--- START ---

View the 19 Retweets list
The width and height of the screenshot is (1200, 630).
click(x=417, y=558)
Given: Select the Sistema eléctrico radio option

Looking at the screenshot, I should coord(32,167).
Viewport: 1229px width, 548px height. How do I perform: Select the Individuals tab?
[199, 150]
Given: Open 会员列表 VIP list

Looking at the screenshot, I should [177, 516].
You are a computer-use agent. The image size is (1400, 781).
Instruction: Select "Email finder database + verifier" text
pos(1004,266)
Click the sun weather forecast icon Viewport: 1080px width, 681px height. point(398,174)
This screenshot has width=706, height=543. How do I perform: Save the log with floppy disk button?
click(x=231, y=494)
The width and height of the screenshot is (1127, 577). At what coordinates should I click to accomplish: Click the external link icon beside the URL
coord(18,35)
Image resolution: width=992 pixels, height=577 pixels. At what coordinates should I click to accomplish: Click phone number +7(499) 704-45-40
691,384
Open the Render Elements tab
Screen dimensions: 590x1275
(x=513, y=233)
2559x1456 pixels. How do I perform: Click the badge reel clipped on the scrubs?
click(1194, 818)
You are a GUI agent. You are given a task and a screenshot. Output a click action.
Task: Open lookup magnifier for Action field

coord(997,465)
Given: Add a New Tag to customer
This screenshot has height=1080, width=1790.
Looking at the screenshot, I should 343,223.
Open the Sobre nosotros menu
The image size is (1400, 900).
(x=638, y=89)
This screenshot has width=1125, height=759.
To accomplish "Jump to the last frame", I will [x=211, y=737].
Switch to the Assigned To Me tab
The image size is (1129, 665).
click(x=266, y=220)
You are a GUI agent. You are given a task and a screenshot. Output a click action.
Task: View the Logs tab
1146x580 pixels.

--- END ---

Transcribe the records. Keep every word exactly as it stands.

View the 19 Retweets list
The width and height of the screenshot is (1200, 630).
click(x=417, y=558)
Given: Select the Sistema eléctrico radio option

Looking at the screenshot, I should coord(32,167).
Viewport: 1229px width, 548px height. How do I perform: Select the Individuals tab?
[199, 150]
Given: Open 会员列表 VIP list

Looking at the screenshot, I should [177, 516].
You are a computer-use agent. The image size is (1400, 781).
Instruction: Select "Email finder database + verifier" text
pos(1004,266)
Click the sun weather forecast icon Viewport: 1080px width, 681px height. point(398,174)
This screenshot has width=706, height=543. How do I perform: Save the log with floppy disk button?
click(x=231, y=494)
The width and height of the screenshot is (1127, 577). At what coordinates should I click to accomplish: Click the external link icon beside the URL
coord(18,35)
Image resolution: width=992 pixels, height=577 pixels. At what coordinates should I click to accomplish: Click phone number +7(499) 704-45-40
691,384
Open the Render Elements tab
Screen dimensions: 590x1275
(x=513, y=233)
2559x1456 pixels. How do I perform: Click the badge reel clipped on the scrubs?
click(1194, 818)
You are a GUI agent. You are given a task and a screenshot. Output a click action.
Task: Open lookup magnifier for Action field

coord(997,465)
Given: Add a New Tag to customer
This screenshot has height=1080, width=1790.
Looking at the screenshot, I should 343,223.
Open the Sobre nosotros menu
The image size is (1400, 900).
(x=638, y=89)
This screenshot has width=1125, height=759.
To accomplish "Jump to the last frame", I will [x=211, y=737].
Switch to the Assigned To Me tab
The image size is (1129, 665).
click(x=266, y=220)
You are a GUI agent. You are given a task and a screenshot. Output a click action.
Task: View the Logs tab
1146x580 pixels.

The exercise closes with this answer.